Step 2. Cover and marinate for 15 to 30 minutes.
Step 3. Heat a grill pan or skillet over medium-high heat.
Step 4. Cook the chicken strips for 4 to 5 minutes per side until golden brown and the internal temperature reaches 165°F (74°C).
Step 5. Remove the chicken from the heat and allow it to rest for 5 minutes.
Step 6. Prepare the rice according to package directions if not already cooked.
Step 7. Stir the butter and salt into the hot rice and fluff with a fork.
Step 8. Heat the butter in a nonstick skillet over medium heat.

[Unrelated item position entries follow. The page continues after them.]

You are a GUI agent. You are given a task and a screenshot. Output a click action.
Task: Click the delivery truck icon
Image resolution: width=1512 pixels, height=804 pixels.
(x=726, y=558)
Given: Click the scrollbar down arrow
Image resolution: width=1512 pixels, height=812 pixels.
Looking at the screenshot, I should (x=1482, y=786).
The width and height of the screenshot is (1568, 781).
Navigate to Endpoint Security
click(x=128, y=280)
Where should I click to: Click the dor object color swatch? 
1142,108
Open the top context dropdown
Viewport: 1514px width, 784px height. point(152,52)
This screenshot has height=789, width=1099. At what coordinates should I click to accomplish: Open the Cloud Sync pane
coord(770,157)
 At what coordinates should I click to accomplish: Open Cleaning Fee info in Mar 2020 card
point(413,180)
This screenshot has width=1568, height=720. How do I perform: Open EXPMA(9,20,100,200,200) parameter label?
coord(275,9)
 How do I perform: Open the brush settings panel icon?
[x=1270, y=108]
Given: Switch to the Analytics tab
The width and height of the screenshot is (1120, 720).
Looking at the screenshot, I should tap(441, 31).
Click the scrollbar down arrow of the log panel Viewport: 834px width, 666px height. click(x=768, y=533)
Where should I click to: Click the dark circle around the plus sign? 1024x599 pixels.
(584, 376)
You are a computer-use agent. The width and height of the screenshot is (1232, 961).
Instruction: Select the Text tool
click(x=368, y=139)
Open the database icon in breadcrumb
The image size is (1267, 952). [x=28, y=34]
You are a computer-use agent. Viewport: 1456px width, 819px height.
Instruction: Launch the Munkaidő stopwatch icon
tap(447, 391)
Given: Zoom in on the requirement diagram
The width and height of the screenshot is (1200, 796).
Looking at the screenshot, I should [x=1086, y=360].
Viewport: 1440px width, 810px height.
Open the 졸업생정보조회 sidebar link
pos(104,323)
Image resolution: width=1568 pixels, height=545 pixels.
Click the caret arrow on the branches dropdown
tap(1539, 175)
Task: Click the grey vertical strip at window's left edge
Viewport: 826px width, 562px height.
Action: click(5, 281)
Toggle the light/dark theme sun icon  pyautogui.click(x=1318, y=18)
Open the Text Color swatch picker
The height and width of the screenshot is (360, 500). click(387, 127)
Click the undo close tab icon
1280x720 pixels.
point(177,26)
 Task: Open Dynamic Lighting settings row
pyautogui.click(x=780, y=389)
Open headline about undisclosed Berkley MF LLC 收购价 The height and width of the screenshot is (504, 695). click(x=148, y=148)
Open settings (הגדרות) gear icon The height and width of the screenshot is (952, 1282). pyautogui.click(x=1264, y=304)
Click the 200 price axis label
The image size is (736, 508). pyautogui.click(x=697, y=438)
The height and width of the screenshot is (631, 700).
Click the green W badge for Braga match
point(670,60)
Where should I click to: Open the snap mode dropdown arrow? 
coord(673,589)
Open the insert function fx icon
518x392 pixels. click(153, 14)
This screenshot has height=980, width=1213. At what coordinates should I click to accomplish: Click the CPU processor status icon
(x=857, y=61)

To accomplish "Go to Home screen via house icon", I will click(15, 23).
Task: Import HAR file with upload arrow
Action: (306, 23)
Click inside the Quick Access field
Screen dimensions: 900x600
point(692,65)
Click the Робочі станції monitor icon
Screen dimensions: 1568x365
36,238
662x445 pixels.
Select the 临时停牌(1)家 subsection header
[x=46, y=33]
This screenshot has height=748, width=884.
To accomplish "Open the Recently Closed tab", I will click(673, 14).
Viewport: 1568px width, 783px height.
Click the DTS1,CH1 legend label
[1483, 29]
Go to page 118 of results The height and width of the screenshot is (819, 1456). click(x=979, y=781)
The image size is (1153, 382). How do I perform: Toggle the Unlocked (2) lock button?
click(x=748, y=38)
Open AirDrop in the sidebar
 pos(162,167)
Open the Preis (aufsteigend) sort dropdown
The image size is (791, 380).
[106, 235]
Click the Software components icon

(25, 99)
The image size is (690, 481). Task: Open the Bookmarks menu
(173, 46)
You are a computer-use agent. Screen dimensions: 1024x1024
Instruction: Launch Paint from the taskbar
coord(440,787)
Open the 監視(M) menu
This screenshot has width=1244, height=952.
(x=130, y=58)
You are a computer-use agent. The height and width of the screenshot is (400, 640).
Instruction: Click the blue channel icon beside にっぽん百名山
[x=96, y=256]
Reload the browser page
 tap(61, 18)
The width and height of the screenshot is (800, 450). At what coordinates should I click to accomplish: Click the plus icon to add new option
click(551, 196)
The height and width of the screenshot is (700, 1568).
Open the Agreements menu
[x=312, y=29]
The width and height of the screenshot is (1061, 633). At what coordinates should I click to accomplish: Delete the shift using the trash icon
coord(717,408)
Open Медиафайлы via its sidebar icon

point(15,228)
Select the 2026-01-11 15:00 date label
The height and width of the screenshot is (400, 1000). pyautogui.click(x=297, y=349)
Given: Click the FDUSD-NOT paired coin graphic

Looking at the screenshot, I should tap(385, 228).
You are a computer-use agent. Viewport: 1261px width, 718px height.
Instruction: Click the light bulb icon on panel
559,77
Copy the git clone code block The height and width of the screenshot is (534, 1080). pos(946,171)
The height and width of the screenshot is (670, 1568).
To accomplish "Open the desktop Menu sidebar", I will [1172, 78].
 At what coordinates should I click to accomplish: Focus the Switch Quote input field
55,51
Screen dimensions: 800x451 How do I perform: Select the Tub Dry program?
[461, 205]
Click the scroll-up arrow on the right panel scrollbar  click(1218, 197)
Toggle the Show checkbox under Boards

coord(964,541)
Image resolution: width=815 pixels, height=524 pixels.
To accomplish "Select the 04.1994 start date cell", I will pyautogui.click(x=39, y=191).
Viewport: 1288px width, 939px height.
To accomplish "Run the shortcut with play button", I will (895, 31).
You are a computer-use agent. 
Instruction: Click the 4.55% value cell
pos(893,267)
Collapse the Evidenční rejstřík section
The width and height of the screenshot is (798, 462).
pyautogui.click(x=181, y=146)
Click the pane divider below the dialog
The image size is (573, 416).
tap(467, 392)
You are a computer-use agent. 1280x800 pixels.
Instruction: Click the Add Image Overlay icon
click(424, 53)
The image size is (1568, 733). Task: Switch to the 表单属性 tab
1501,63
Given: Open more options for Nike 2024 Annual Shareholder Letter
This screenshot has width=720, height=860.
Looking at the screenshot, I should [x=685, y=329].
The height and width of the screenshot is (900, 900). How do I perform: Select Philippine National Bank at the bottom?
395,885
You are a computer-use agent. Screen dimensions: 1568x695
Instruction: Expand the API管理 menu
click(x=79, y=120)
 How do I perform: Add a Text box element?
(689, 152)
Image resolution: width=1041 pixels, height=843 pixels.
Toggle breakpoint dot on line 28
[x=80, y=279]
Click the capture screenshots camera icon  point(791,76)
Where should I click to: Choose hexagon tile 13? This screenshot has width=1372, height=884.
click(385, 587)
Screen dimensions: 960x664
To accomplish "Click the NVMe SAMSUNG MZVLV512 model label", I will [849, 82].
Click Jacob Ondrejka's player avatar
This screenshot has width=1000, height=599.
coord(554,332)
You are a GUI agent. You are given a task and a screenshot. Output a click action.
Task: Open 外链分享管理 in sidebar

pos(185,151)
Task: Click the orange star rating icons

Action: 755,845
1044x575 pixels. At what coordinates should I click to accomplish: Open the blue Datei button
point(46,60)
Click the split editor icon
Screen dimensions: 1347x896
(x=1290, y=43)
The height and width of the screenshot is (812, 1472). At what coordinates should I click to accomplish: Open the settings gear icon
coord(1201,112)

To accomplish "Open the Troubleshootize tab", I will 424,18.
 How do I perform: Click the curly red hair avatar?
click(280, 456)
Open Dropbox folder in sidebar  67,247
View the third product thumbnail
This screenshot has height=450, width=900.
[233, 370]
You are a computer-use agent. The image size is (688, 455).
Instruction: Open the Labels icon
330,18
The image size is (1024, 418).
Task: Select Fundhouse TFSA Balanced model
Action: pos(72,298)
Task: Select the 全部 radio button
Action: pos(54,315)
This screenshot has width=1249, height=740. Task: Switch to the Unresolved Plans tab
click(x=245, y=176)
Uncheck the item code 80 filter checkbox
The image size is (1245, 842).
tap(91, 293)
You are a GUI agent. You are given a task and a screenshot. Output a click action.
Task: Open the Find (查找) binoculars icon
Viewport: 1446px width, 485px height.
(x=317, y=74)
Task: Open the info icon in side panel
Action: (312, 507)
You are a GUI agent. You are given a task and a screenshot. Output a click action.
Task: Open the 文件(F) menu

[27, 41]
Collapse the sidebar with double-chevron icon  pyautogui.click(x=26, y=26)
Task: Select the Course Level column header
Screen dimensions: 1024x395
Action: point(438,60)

Step 9. Crack the eggs into the skillet and cook until the whites are set and the yolks remain sunny and slightly runny.
Step 10. Season the eggs lightly with salt and black pepper.
Step 11. Arrange the rice on a serving plate.
Step 12. Place the grilled chicken strips on one side of the rice.
Step 13. Add the sunny-side-up eggs alongside the rice.
Step 14. Arrange the avocado slices and onion rings around the plate.
Step 15. Sprinkle fresh parsley over the eggs, chicken, and rice.
Step 16. Serve immediately while warm.
Storage and Reheating Tips
Store the chicken and rice in airtight containers in the refrigerator for up to 4 days.
For best quality, cook the eggs fresh when serving rather than storing them.
Keep avocado and onion separate and slice fresh before serving.
Reheat the chicken and rice in the microwave or a skillet until thoroughly warmed.
This meal is excellent for meal prep; simply pack the chicken and rice separately and add fresh toppings when ready to eat.